> _EXERCISE_
Copy out all the records below, substituting "arrow" for "chevron" and changing nothing else. Leave the pictures out of your copy.

Rows from a screen grounding dataset:
::::::::
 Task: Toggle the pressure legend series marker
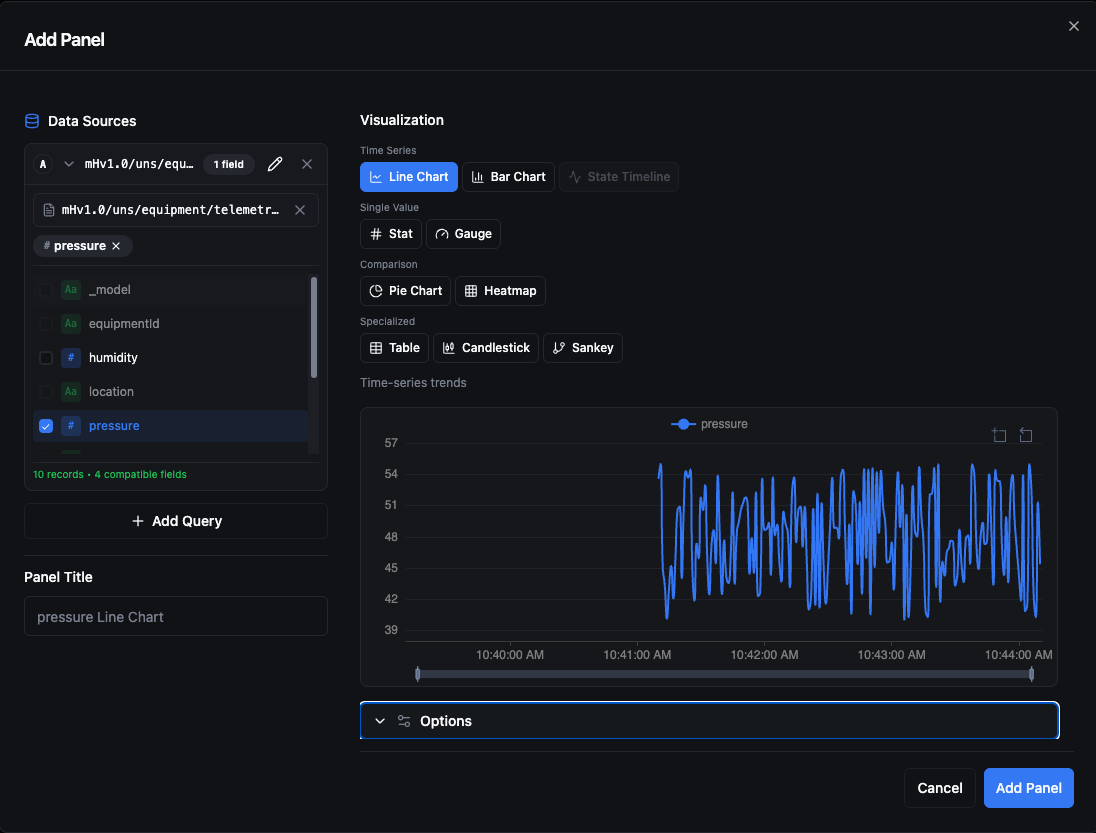click(683, 424)
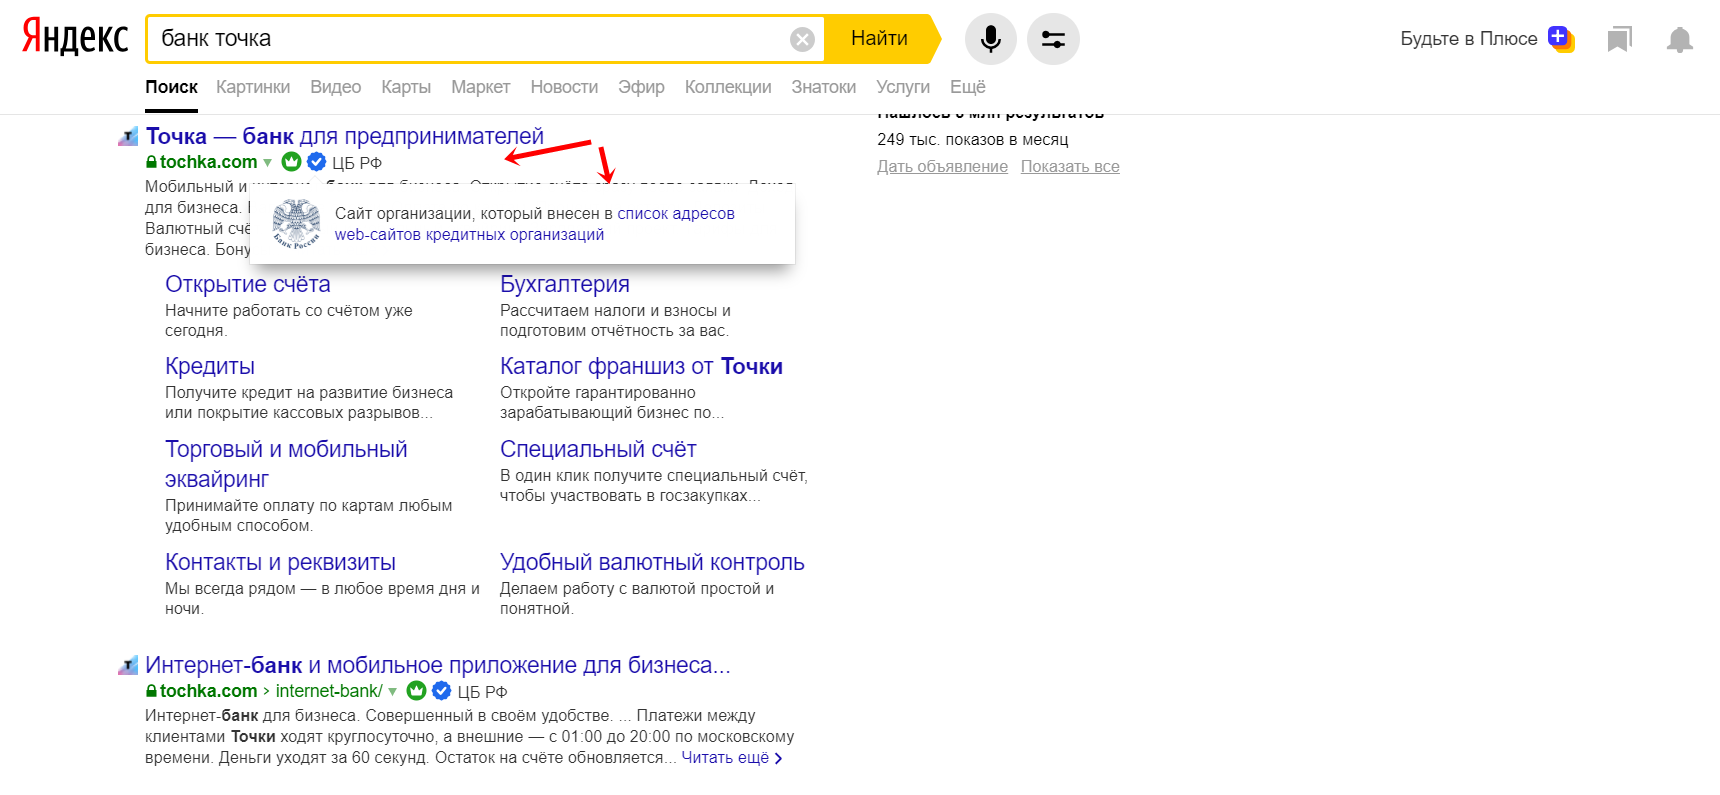Open search settings sliders icon
The height and width of the screenshot is (795, 1720).
click(1053, 39)
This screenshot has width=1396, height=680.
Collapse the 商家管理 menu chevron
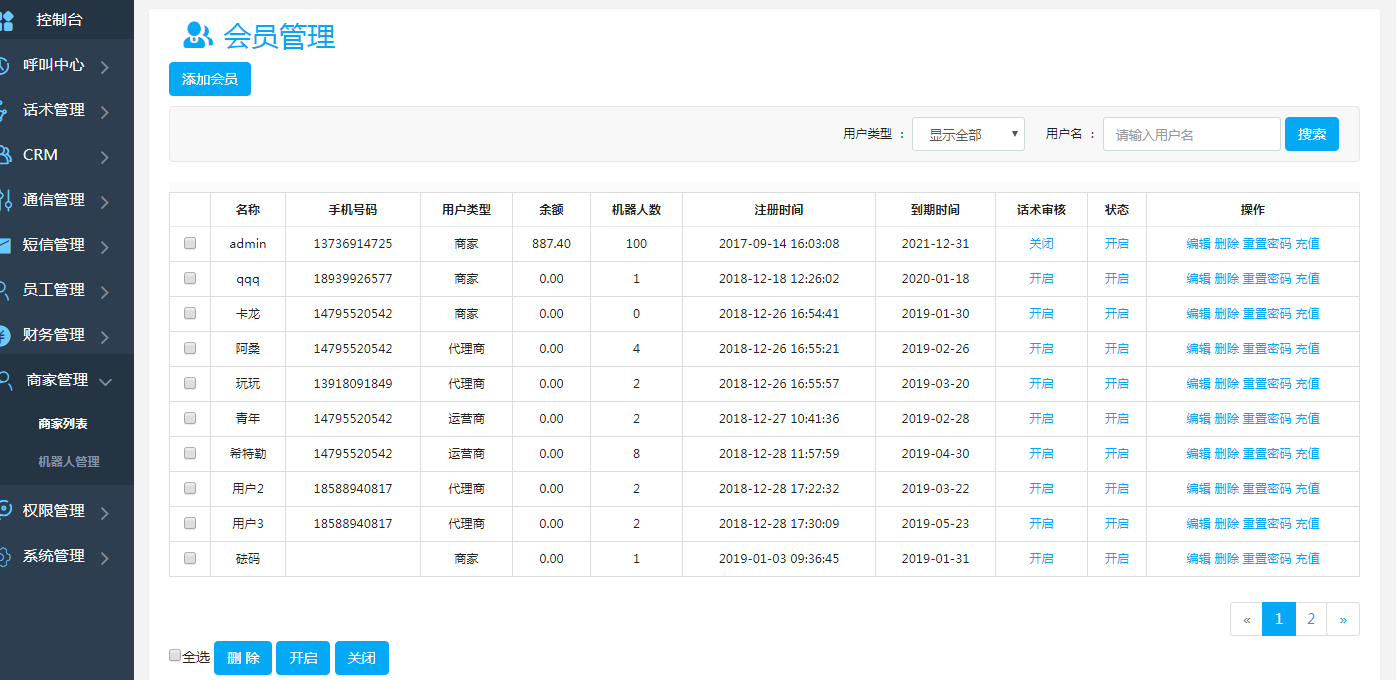105,381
::::::::
> _THE RESULT_
 Task: Toggle the pressure legend series marker
click(683, 424)
Open search settings sliders icon
The height and width of the screenshot is (795, 1720).
click(1053, 39)
This screenshot has width=1396, height=680.
Collapse the 商家管理 menu arrow
105,381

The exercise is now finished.